Efficacy and safety of adjuvant compositions of a new 1-mL single-dose PCV2/M. hyopneumoniae vaccine (Circo/MycoGard®)

S. Ma1, A. Venegoni1, M. Sheeder2, M. Titus3, L. Kesl3, R. Saltzman3

1Research and Development, Pharmgate Animal Health, Wilmington, NC; 2Struve Labs, Manning, IA; 3Veterinary Resources Inc, Ames, IA

 

Introduction

Porcine circovirus type 2 (PCV2) and Mycoplasma hyopneumoniae (Mhp) reduce weight gain and cause increased morbidity and mortality either alone or in combination with other pathogens. In this study, we evaluate the efficacy and safety of 2 adjuvant compositions for a new 1-mL single dose PCV2/Mhp vaccine (Circo/MycoGard®) in growing pigs vaccinated at 13 days of age.

Materials and Methods

Four challenge studies were conducted to separately evaluate vaccine adjuvant compositions efficacy against both PCV2 and Mhp.

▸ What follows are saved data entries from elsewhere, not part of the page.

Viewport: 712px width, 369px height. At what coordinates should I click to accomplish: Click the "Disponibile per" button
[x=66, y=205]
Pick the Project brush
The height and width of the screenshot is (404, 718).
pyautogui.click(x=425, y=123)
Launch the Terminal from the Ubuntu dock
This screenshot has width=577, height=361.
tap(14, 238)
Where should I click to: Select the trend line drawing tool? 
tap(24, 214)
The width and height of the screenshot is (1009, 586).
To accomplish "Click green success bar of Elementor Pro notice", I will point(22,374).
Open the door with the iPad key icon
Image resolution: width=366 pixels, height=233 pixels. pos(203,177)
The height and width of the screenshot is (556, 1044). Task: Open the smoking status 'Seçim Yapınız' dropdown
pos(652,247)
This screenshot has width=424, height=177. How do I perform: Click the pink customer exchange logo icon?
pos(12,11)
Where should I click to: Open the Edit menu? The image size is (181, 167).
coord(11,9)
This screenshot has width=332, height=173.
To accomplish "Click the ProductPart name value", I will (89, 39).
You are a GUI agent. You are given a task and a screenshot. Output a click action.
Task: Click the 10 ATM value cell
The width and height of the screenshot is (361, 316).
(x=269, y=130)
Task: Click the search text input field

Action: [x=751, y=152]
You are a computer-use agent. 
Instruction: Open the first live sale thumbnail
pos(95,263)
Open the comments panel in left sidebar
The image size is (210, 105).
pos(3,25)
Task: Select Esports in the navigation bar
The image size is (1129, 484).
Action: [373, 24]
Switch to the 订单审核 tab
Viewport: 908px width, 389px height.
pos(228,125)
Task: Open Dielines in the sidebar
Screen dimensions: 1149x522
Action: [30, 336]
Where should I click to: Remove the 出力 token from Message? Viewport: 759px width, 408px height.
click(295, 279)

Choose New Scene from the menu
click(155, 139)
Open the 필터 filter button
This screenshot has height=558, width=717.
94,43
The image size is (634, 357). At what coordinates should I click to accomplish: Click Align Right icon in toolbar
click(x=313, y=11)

In the PCV2 studies, 4 groups of 21 CDCD pigs were either vaccinated with 1 mL of Circo/MycoGard® adjuvanted with StimGard Plus® or StimGard®, or placebos at 13 days of age. Pigs were blocked by litter and randomly assigned to either group. Pigs were challenged with PCV2 31 days post-vaccination (~3 weeks after weaning). Challenge material consisted of the administration of a 2-mL mix of 2 PCV2 isolates both intranasal- and intramuscularly. PCV2 viremia and ELISA S/P ratios were determined weekly for 4 weeks post-challenge. Lymphoid tissue immunohistochemistry and lymphoid depletion scores were assessed at the end of the study (28 days post-challenge) in 3 lymph nodes and tonsils of each pig. In the Mhp studies, 4 groups of 21 Mhp-negative pigs had the same vaccination schedule as in the PCV2 studies. Pigs were challenged with an intratracheal inoculation of 18 mL of a lung homogenate inoculum containing Mhp strain 232 at 33 days post-vaccination. Percentage of macroscopic lung lesions were assessed after necropsy at 37 days post-challenge. Clinical signs and injection site reactions were scored daily post-challenge in all studies. Wilcoxon rank sum and Fisher’s Exact tests were used to compare among Circo/MycoGard® adjuvant compositions and placebo groups.

Results

PCV2 viremia (Log10 DNA copies/mL) over time was lower with Circo/MycoGard® adjuvanted with StimGard Plus® (CMG StimGard Plus®) compared to Circo/MycoGard® adjuvanted with StimGard® (CMG StimGard®), and the placebo groups as shown in Fig 1. PCV2 immunohistochemistry and lymphoid depletion microscopic total sum scores of each pig were lower with Circo/MycoGard® adjuvanted with StimGard Plus® compared to the other groups (p-values<=0.06). PCV2 ELISA S/P ratios after challenge were not significantly different between the Circo/MycoGard® adjuvant compositions and both were significantly higher than the placebos. Clinical signs scores after challenge were not significantly different among all groups. In the Mhp challenge studies, percentages of macroscopic lung lesion were lower with Circo/MycoGard® adjuvanted with StimGard Plus® (CMG StimGard Plus®) in comparison to Circo/MycoGard® adjuvanted with StimGard® (CMG StimGard®) (p-value=0.13). Clinical signs scores were not different between all groups. There were no observable injection site reactions in any of the groups in all studied pigs.

Conclusions and discussion

The new 1-mL single dose PCV2/Mhp vaccine (Circo/MycoGard®) adjuvanted with StimGard Plus® was safe and more efficacious against PCV2 and Mycoplasma hyopneumoniae challenges in growing pigs vaccinated at 13 days of age.